### Leestekst

════════════════════

Home

Rechtbank Noord-Holland, 26-05-2021, ECLI:NL:RBNHO:2021:4276, AWB - 20 _ 1814

Rechtbank Noord-Holland, 26-05-2021, ECLI:NL:RBNHO:2021:4276, AWB - 20 _ 1814

Gegevens

Instantie
Rechtbank Noord-Holland
Datum uitspraak
26 mei 2021
Datum publicatie
31 mei 2021
ECLI
ECLI:NL:RBNHO:2021:4276
Zaaknummer
AWB - 20 _ 1814

Inhoudsindicatie

In geschil is of er recht op aftrek bestaat van een gedeelte van de omzetbelasting op de bouwkosten van het dak van de woning en dan meer in het bijzonder op de vraag of er sprake is van een rechtstreeks en onmiddellijk verband bestaat tussen de levering van energie via de zonnepanelen en de bouw van de woning. De rechtbank overweegt dat de omstandigheid dat eiser uit hoofde van de exploitatie van de zonnepanelen door middel van de levering van energie tegen vergoeding aan de energiemaatschappij ondernemer voor de omzetbelasting is, niet zonder meer betekent dat eiser de woning heeft verworven in de hoedanigheid van ondernemer. Zeker nu een woning naar haar aard bestemd is om te gebruiken voor privédoeleinden. Dat bij de aanschaf (en de bouw) van de woning rekening is gehouden met de (on)mogelijkheid om zonnepanelen te plaatsen, is volgens de rechtbank niet voldoende om te concluderen dat de woning in de hoedanigheid van ondernemer is verworven. Verder wijzen de feiten en het gestelde er op dat de zonnepanelen zijn bedoeld voor het gebruik van de opgewekte energie voor privédoeleinden.

════════════════════

### Opdracht
Beantwoord de volgende vragen over de leestekst.
1. Welke instantie deed de uitspraak?
2. Op welke datum werd de uitspraak gepubliceerd?
3. Waarvoor zijn de zonnepanelen volgens de feiten en het gestelde bedoeld?
Het materiaal heb je voor deze opdracht niet nodig.

### Bronmateriaal
════════════════════

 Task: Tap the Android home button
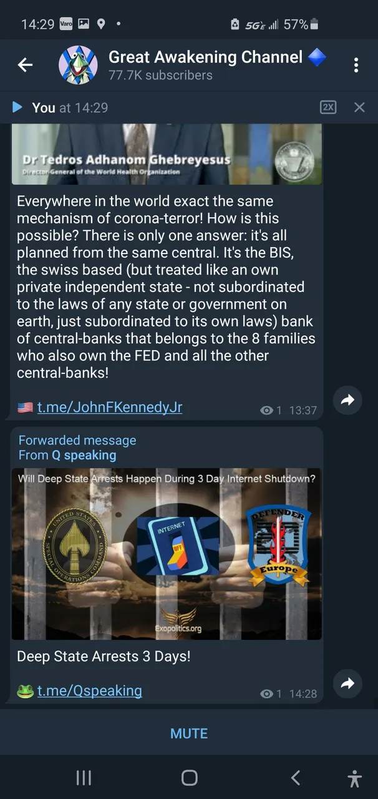189,777
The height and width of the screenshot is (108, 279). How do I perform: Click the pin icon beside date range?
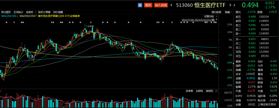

════════════════════

### Antwoord
1. De Rechtbank Noord-Holland.
2. Op 31 mei 2021.
3. Voor het gebruik van de opgewekte energie voor privédoeleinden.